_TEXTE CITÉ_.
Annamaria Rivera, Comune-Info, 21/12/2022
Traduit par
Fausto Giudice, Tlaxcala

Si, au milieu des années 1970, on m’avait posé la question « Quelle identité politique pour le mouvement féministe ? », j’aurais été étonnée. Je vais essayer d’expliquer brièvement pourquoi. Ce que l’on appelle la « deuxième vague » du féminisme s’est répandue en Italie à partir de 1968 et surtout dans les années 70, lorsque l’on a commencé à s’intéresser, entre autres, à des thèmes plutôt nouveaux, comme par exemple tout ce qui concerne le corps et la sexualité. En substance, on aspire à une société qui souligne de manière dialectique les particularités des femmes, mais qui garantit en même temps l’égalité des droits.

« Meloni, va-t-en » : manifestation de Non Una Di Meno, Rome, 26 novembre 2022

La renaissance du féminisme sous la forme d’un mouvement de masse (en gros entre 1975 et 1976) a été favorisée par le fait que beaucoup d’entre nous venaient de l’expérience de 1968 et du militantisme dans les groupes de la Nouvelle Gauche. Cependant, cette dernière n’a pas toujours réussi à échapper à l’idéologie et au dogmatisme, sans compter que certaines femmes (certainement pas moi et les autres membres du collectif “Donne in lotta”) ont été reléguées au rôle d’“anges de la ronéo”, comme on disait sarcastiquement à l’époque. Ce n’est pas par hasard que l’un des slogans féministes les plus criés deviendra : « Camarades dans la lutte, fascistes dans la vie/ cette ambiguïté, mettons-y fin ».

Néanmoins, pour donner l’exemple des Pouilles, où j’ai vécu, au milieu des années 70, des collectifs féministes ont vu le jour dans tous les chefs-lieux et dans de nombreuses municipalités, même petites (à Bari, nous avons fondé le collectif “Femmes en lutte” mentionné plus haut), qui formeront plus tard une coordination régionale.

_CONTENU DES DONNÉES_.
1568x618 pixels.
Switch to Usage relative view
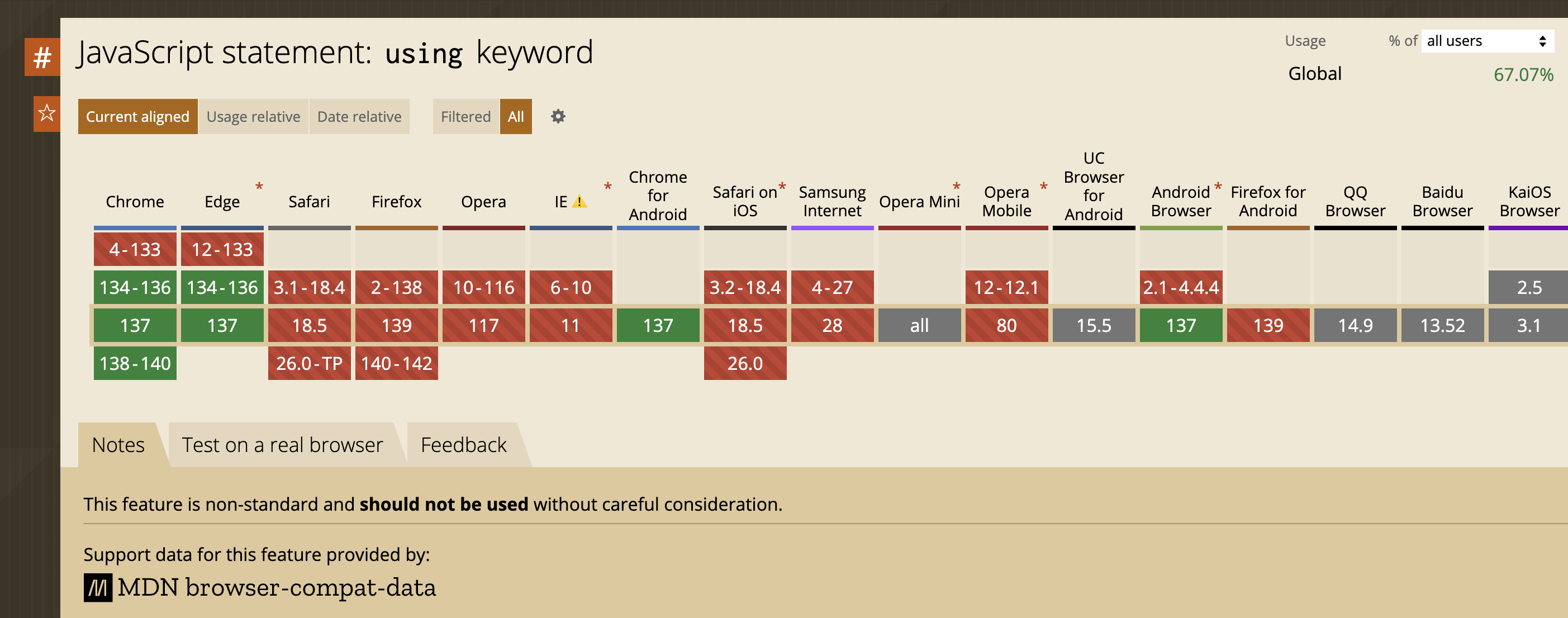pos(253,116)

_LISTE DES TÂCHES_.
[1] D'après le texte sur le féminisme italien, dans quelle ville le collectif « Femmes en lutte » a-t-il été fondé ?
[2] Reproduisez fidèlement le passage du texte sur le féminisme italien qui commence à « Néanmoins, pour donner » et se termine à « une coordination régionale. ».
Les données forment un ensemble distinct du texte.

_RÉPONSES AUX TÂCHES_.
[1] À Bari.

[2]
Néanmoins, pour donner l’exemple des Pouilles, où j’ai vécu, au milieu des années 70, des collectifs féministes ont vu le jour dans tous les chefs-lieux et dans de nombreuses municipalités, même petites (à Bari, nous avons fondé le collectif “Femmes en lutte” mentionné plus haut), qui formeront plus tard une coordination régionale.